Nella fattispecie, il contribuente ha sempre la possibilità non solo di far valere le proprie ragioni, ma anche di opporsi presentando un ricorso. Pur tuttavia, in caso di avvio di un accertamento fiscale, da parte dell’Agenzia delle Entrate, cosa succede se il contribuente rinuncia al ricorso? Ecco cosa accade in questo caso specifico. Quali sono i vantaggi e pure gli eventuali rischi se ce ne sono.

Cosa succede se il contribuente rinuncia al ricorso dopo un avviso di accertamento fiscale

Al riguardo c’è da dire, prima di tutto, che per il contribuente che non ha pagato le tasse, con il Fisco che al riguardo ha emesso un avviso di accertamento, la presentazione di un ricorso è inutile. In quanto l’Agenzia delle Entrate vincerebbe facile nell’ambito dell’avvio di un contenzioso tributario.

In più, c’è da dire che il contribuente che riceve un avviso di accertamento, e che non si oppone, può comunque avvantaggiarsi di una riduzione delle sanzioni. A livello giuridico, infatti, si parla di acquiescenza quando il contribuente accetta l’atto del Fisco e, pagando, provvede a sanare la propria posizione senza opporsi. Inoltre in Italia, ai sensi di legge e della normativa fiscale vigente, con l’acquiescenza il contribuente ottiene una riduzione pari ad un terzo delle sanzioni amministrative irrogate.

Pure gli atti di contestazione, inoltre, possono essere definiti per acquiescenza quando per questi vengono irrogate solo sanzioni. E quindi anche nella fattispecie il contribuente potrà avvantaggiarsi della riduzione pari ad un terzo delle sanzioni amministrative irrogate.

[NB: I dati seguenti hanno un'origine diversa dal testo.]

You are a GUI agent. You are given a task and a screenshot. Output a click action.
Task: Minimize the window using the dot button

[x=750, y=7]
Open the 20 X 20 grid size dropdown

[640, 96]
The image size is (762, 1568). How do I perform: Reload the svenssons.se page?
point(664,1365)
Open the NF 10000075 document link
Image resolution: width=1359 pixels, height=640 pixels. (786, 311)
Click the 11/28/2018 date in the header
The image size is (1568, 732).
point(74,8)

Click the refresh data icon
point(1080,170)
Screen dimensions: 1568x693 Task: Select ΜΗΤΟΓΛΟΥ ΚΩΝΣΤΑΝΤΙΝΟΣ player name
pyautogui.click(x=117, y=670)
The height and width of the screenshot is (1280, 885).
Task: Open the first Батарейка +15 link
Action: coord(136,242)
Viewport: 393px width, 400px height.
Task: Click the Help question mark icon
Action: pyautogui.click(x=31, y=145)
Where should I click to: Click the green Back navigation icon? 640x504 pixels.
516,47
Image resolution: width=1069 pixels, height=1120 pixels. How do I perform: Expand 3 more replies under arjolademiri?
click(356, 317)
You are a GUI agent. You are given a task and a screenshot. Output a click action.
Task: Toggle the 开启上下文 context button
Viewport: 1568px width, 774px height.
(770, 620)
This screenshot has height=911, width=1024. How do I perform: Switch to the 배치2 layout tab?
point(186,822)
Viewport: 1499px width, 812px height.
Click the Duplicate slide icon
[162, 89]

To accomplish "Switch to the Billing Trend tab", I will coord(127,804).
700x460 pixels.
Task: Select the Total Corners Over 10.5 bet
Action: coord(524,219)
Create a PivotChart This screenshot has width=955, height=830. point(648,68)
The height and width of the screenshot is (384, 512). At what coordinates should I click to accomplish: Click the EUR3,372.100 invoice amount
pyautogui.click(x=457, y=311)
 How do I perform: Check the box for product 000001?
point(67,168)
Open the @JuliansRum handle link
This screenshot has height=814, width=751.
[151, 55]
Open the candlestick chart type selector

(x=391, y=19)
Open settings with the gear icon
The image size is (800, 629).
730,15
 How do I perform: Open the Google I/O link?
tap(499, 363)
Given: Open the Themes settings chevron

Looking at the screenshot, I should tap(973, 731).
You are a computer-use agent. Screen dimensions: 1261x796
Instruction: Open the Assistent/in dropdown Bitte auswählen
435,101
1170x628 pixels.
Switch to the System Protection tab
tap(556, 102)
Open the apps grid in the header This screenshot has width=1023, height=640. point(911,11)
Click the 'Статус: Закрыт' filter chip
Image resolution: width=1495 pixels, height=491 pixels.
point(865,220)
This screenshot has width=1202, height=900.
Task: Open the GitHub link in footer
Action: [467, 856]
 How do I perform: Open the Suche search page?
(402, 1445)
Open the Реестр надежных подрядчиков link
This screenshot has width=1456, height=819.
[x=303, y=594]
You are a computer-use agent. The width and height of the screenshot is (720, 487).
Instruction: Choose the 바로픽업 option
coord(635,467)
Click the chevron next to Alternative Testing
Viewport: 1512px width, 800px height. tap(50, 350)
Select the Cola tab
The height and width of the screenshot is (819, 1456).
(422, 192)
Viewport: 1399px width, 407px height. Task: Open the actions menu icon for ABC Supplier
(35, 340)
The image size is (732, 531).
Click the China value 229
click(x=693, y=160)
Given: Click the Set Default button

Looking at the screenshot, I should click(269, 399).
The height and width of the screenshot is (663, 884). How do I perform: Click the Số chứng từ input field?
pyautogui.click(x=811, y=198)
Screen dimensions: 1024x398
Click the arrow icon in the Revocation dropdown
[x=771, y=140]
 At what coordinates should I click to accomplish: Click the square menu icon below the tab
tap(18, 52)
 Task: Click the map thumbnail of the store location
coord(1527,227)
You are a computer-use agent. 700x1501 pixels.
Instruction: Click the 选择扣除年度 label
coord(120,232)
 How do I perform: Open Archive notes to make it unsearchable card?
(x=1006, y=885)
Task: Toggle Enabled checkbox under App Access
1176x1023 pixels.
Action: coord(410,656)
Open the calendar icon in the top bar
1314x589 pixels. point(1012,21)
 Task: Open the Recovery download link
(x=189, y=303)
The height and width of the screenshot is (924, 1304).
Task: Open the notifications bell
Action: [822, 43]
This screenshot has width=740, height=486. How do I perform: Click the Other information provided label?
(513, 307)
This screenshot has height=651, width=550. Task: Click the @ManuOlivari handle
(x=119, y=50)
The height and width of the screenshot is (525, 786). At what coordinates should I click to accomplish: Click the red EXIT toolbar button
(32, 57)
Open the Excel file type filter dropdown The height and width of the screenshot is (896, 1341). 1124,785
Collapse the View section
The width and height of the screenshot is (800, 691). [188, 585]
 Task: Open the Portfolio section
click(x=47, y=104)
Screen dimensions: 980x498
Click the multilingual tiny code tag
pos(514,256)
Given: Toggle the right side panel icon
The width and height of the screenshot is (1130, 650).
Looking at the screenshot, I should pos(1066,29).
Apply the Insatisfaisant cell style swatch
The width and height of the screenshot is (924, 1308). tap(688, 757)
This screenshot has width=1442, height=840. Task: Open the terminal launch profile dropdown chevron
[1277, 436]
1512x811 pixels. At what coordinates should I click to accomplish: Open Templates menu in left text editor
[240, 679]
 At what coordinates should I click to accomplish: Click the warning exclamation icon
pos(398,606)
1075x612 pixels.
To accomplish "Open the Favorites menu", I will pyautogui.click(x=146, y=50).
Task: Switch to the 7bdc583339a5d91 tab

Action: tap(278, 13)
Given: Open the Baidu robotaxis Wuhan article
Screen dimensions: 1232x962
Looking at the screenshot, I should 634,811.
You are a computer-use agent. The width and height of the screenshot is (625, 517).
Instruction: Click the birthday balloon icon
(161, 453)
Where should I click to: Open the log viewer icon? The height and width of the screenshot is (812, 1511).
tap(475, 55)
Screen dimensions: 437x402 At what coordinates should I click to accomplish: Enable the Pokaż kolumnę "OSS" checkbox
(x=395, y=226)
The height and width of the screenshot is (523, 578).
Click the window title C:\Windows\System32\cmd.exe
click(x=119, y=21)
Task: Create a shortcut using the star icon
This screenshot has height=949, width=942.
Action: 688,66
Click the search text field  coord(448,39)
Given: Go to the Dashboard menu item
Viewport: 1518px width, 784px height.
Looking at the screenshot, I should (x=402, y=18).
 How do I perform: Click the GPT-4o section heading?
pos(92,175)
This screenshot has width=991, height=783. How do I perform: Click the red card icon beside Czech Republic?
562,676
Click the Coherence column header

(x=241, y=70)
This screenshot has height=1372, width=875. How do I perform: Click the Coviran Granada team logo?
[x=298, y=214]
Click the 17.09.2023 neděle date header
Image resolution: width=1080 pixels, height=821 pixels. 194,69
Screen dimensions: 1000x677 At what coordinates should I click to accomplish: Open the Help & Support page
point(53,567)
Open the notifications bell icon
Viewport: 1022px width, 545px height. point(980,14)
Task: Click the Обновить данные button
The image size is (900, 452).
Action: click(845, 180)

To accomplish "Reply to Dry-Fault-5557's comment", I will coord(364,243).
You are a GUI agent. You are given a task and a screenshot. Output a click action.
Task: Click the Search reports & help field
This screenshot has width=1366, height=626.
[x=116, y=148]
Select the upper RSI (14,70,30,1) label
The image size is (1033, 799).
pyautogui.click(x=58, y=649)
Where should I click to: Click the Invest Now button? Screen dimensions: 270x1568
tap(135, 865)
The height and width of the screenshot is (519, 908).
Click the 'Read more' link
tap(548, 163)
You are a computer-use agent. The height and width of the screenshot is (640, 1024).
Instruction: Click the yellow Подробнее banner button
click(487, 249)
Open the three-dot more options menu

Quando e come scatta l’acquiescenza dopo un accertamento fiscale

Dopo un accertamento fiscale, l’acquiescenza scatta a patto che, riporta altresì il sito Internet dell’Agenzia delle Entrate, vengano rispettate tre condizioni. Ovverosia, e prima di tutto, il contribuente rinuncia ad impugnare l’avviso di accertamento. Inoltre, il contribuente deve pure rinunciare a presentare istanza di accertamento con adesione.

In più, l’acquiescenza comporta, come sopra accennato, il pagamento delle somme complessivamente dovute tenendo conto della sopra citata riduzione delle sanzioni. Il versamento di quanto dovuto al Fisco, inoltre, deve avvenire entro il termine di proposizione del ricorso che di norma è pari a 60 giorni dalla notifica dell’atto.

Come versare le somme dovute al Fisco dopo un accertamento fiscale

In base al tipo di tassa da pagare, con l’acquiescenza, e quindi rinunciando al ricorso, il contribuente può sanare la propria posizione nei confronti del Fisco attraverso il versamento con il modello F24 oppure, a seconda dei casi, con l’F23.

Il Fisco al riguardo permette sia di saldare il tutto in un’unica soluzione, sia di pagare a rate. In quest’ultimo caso, sulle rate dopo la prima versata, scattano le maggiorazioni che sono rappresentate dagli interessi che, in particolare, si calcolano a partire dal giorno successivo al termine di versamento della prima rata.